Trial in Agrigento: No to the criminalisation of solidarity

Since August 22, 2007, seven Tunisian fishermen have been on trial before a court in Agrigento (Sicily),
accused of “assisting illegal immigration”, a crime punished by Italian law. They risk up to 15
years imprisonment. Prosecuted as human traffickers, what they did was in
fact just their basic duty of solidarity: on August 8, in the high sea near the island
of Lampedusa, they picked up 44 passengers from a boat in distress at
sea and brought them to the harbour. Without their intervention the shipwrecked people - including two
pregnant women and two children - would propably have suffered the same
fate as the thousands of migrants and refugees who have
drowned over the last years while trying to reach the European coasts.

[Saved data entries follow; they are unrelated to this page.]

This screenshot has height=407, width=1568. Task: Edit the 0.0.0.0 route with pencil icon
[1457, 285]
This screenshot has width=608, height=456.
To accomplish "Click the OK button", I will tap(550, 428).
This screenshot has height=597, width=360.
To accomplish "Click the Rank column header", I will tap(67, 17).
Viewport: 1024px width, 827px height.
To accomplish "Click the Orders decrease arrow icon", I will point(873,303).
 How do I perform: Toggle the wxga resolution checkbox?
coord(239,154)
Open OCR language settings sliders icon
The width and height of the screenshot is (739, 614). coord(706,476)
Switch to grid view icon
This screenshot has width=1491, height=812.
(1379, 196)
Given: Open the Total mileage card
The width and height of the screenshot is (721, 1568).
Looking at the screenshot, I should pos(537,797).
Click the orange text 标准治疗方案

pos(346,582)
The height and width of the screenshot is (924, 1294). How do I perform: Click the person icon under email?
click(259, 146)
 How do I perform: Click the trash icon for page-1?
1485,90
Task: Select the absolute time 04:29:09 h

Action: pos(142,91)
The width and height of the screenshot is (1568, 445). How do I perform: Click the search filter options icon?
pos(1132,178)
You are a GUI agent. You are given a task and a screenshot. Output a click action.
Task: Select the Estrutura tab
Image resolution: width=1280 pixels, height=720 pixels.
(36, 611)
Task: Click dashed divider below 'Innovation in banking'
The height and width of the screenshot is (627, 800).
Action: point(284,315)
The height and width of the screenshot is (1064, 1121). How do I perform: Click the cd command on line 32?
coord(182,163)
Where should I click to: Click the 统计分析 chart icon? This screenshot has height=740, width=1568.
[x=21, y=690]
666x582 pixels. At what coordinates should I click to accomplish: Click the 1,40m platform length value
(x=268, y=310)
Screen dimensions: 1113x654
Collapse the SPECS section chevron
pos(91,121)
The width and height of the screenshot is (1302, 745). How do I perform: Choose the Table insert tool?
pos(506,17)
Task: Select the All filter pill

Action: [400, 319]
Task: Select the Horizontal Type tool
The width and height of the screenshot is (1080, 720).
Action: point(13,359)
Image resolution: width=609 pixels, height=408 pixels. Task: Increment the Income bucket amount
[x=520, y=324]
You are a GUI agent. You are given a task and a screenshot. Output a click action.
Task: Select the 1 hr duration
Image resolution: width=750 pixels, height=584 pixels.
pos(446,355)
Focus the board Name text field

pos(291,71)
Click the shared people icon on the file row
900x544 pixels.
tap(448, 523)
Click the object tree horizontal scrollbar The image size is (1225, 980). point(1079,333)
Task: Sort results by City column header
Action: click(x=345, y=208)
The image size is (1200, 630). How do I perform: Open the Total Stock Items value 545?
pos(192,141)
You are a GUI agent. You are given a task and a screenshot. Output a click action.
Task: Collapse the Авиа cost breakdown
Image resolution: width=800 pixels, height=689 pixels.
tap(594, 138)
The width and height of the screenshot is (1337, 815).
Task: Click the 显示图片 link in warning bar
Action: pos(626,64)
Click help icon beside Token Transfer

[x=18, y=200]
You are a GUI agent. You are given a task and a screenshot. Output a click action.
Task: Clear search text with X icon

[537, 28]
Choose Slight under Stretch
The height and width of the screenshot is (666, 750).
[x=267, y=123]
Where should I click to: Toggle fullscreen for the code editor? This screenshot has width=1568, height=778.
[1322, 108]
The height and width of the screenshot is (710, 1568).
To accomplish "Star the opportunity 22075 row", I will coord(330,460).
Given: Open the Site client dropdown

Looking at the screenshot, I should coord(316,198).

The trial in Agrigento is a new phase in the war EU leads
against migrants and refugees. After the militarisation of the Andalusian
coast; after the dramatic events in Ceuta and Melilla in 2005 where
several people were shot dead by the Moroccan police for trying to
cross the Spanish border; after the cordoning off of the coasts of
Mauritania and Senegal to prevent crossings to the Canary Islands; after
the construction of detention camps where, as happens in Libya, the rights of
refugees and migrants are trampled on; today, it is the weapon of
deterrence that is wielded.

By punishing the provision of assistance to people in danger, the Italian authorities
force sailors and fishermen to breach the international law of the sea,
which demands that they do everything in their power to rescue ships in
distress. But that is not all: by criminalizing rescue operations, they make
themselves responsible - in the best case scenario - for the deportation
of people to countries where the rights of people in need of protection are
not respected. At worst, they condemn to death women, men and children who have done nothing but to seek a better existence or even to save their lives.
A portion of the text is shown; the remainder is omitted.